Afin d’être plus exact, le titre de ce film aurait dû inverser l’apposition finale : dans le château où se déroule la majeure partie de l’action, ce sont des vivants-morts qui occupent l’esprit et l’espace de l’esthète Comte Drago (interprété par un Christopher Lee au regard on ne peut plus cerné). Pour le maître des lieux, en effet, laisser la beauté se flétrir est inacceptable et il a trouvé le moyen d’y remédier. Une solution qui place Drago dans la droite lignée de L’homme au masque de cire (André De Toth, 1953) ou du simplet d’Un baquet de sang (Roger Corman, 1959) ou de Norman Bates dans Psychose (Alfred Hitchcock, 1960)… Pour ceux qui souhaiteraient approfondir ce thème. Liste non exhaustive, cela va de soi. Mais l’embaumement n’est finalement pas l’élément le plus saillant du film.

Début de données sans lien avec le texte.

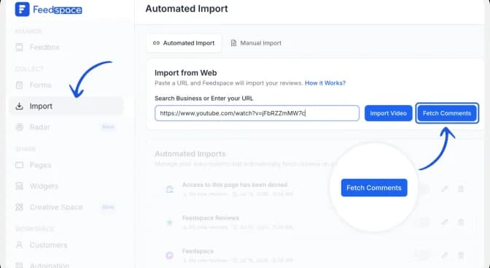The image size is (490, 268).
Task: Toggle the Feedspace Reviews auto-import switch
Action: 422,222
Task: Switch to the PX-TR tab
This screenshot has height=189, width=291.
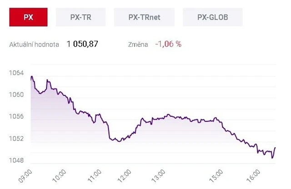Action: (x=80, y=18)
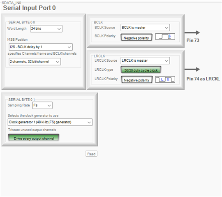Viewport: 222px width, 197px height.
Task: Click the BCLK polarity waveform icon
Action: pyautogui.click(x=165, y=37)
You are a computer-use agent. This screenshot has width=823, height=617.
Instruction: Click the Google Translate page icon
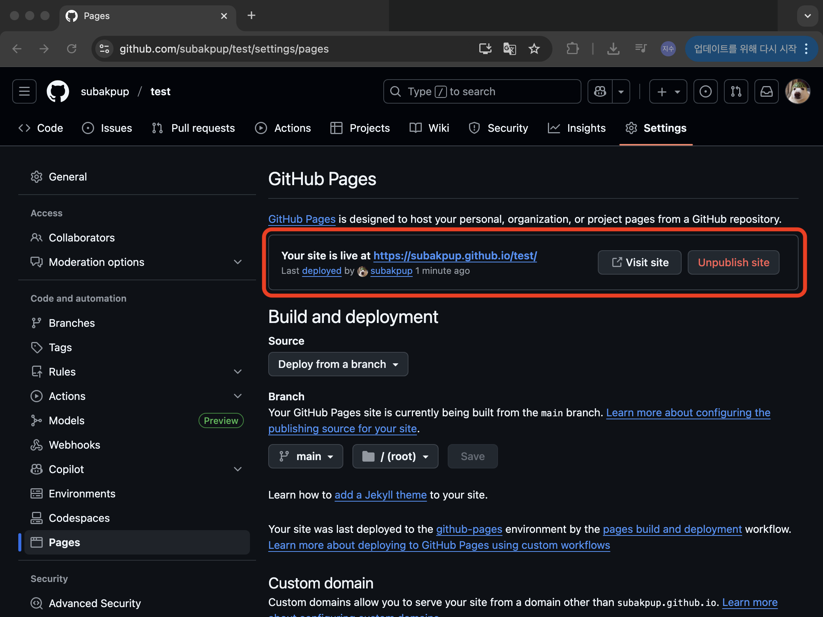(509, 49)
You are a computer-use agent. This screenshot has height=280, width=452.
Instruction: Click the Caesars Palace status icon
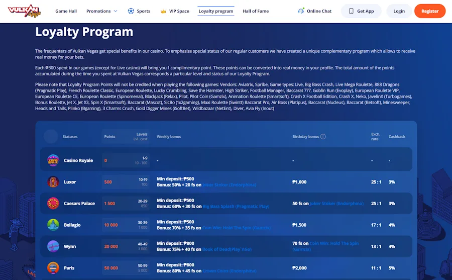coord(53,203)
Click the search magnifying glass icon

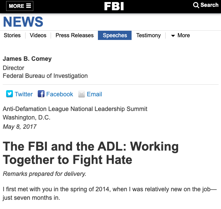click(196, 5)
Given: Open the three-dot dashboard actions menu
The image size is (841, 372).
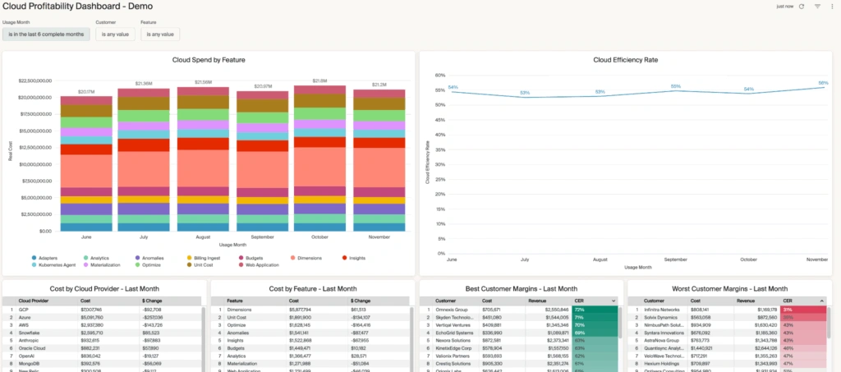Looking at the screenshot, I should [832, 7].
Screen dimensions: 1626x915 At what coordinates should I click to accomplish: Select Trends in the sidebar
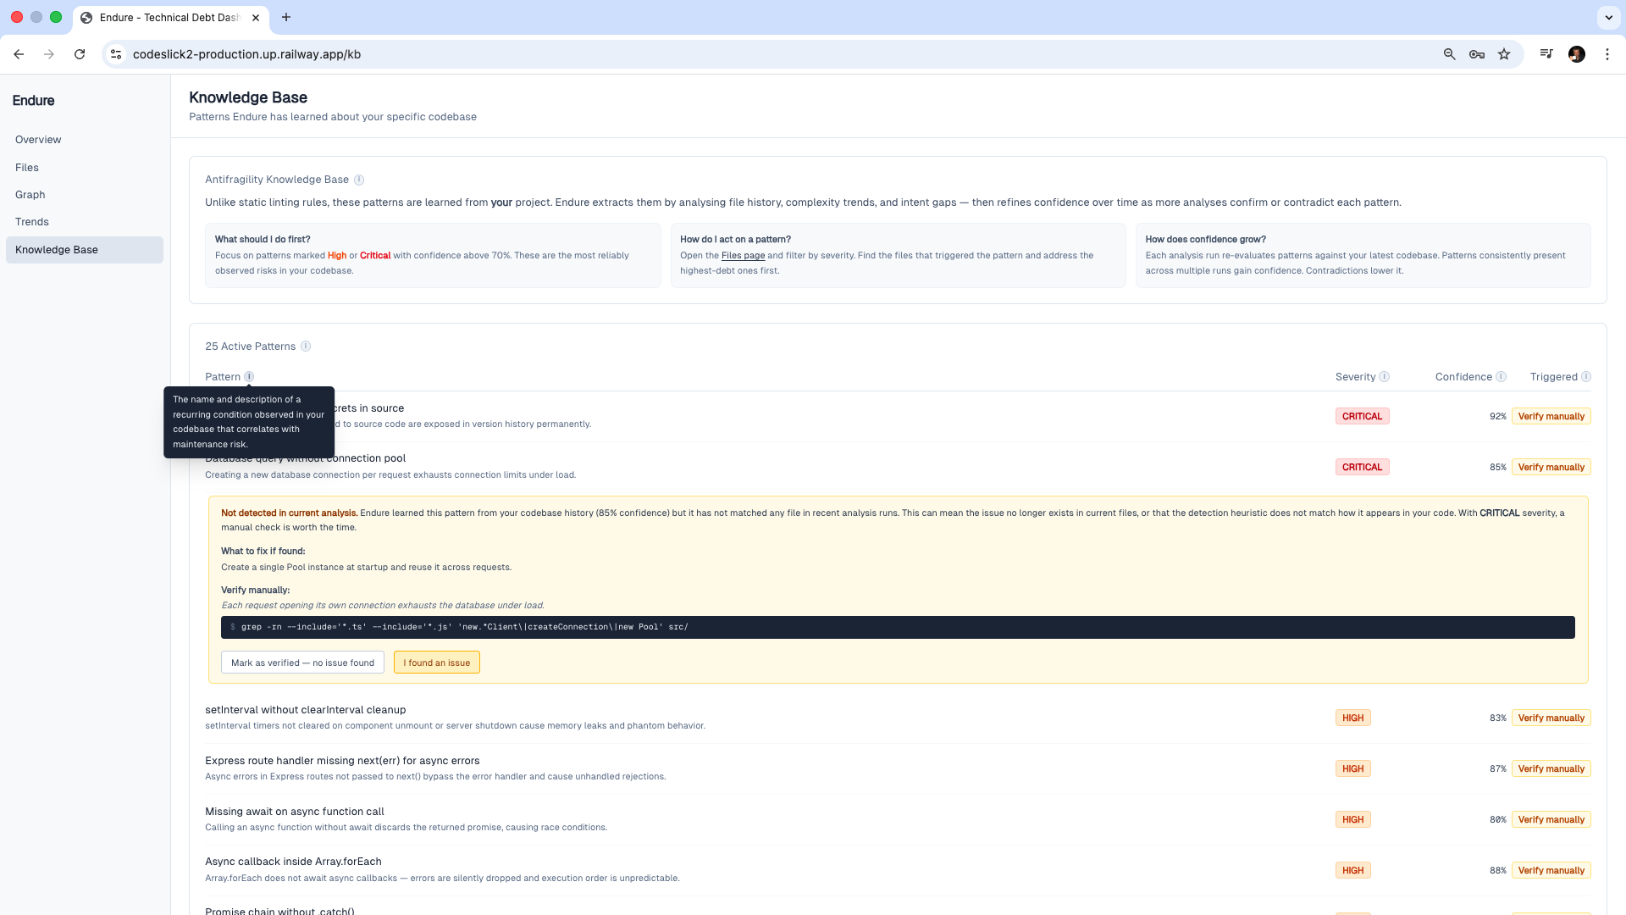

Des saltimbanques ont mis au point un numéro de pendaison bien rigolo et c’est ce qui leur vaut une invitation au fameux château du Comte Drago. En chemin une « petite » vieille interprétée par le grand Donald Sutherland –dont c’est le premier rôle d’importance, un rôle double d’ailleurs puisqu’il joue aussi un carabinier hilare et complaisant-, cette « petite » vieille, donc, les averti qu’ils vont en baver, mais qu’elle sera là en cas de besoin. Seul le nain de la troupe y prête attention. Ensuite, d’aventures en romances (Philippe Leroy et Gaïa Germani sont appelés à se peloter dans les coins avant la fin du film) en rebondissements, le récit va plaisamment son petit bonhomme de chemin.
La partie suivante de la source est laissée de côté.